* _Your assignment_
The required output is the line that contains "Screen dimensions: 1313x924" plus every line after it in the listing below, copied exactly as it appears.
========
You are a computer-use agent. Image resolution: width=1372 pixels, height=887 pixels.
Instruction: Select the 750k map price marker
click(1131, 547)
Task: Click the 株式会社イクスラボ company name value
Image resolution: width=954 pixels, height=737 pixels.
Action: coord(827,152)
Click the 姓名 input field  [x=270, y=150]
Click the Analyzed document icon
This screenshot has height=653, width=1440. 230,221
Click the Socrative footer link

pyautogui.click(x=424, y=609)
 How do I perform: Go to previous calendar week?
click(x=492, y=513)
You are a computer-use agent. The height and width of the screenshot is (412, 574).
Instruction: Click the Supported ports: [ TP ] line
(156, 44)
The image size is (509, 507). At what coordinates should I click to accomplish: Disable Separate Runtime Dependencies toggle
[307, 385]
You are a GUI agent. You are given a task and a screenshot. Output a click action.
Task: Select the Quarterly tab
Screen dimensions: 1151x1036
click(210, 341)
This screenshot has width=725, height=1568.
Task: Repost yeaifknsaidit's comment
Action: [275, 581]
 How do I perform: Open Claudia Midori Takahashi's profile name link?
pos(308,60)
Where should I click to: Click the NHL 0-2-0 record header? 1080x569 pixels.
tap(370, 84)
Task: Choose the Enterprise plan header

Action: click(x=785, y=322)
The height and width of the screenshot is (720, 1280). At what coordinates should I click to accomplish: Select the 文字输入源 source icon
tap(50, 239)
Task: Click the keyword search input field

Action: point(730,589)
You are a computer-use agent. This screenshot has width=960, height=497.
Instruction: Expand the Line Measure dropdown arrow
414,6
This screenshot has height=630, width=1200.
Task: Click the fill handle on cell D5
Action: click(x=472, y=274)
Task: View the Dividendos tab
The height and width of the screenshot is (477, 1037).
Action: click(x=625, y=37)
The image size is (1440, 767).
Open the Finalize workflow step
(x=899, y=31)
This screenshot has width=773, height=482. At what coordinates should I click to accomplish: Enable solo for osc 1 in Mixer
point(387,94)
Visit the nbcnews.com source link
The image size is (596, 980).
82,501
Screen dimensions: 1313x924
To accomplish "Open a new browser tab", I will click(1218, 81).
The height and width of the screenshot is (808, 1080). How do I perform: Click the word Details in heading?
========
* _Response to this exercise_
Screen dimensions: 1313x924
To accomplish "Open a new browser tab", I will click(1218, 81).
The height and width of the screenshot is (808, 1080). How do I perform: Click the word Details in heading?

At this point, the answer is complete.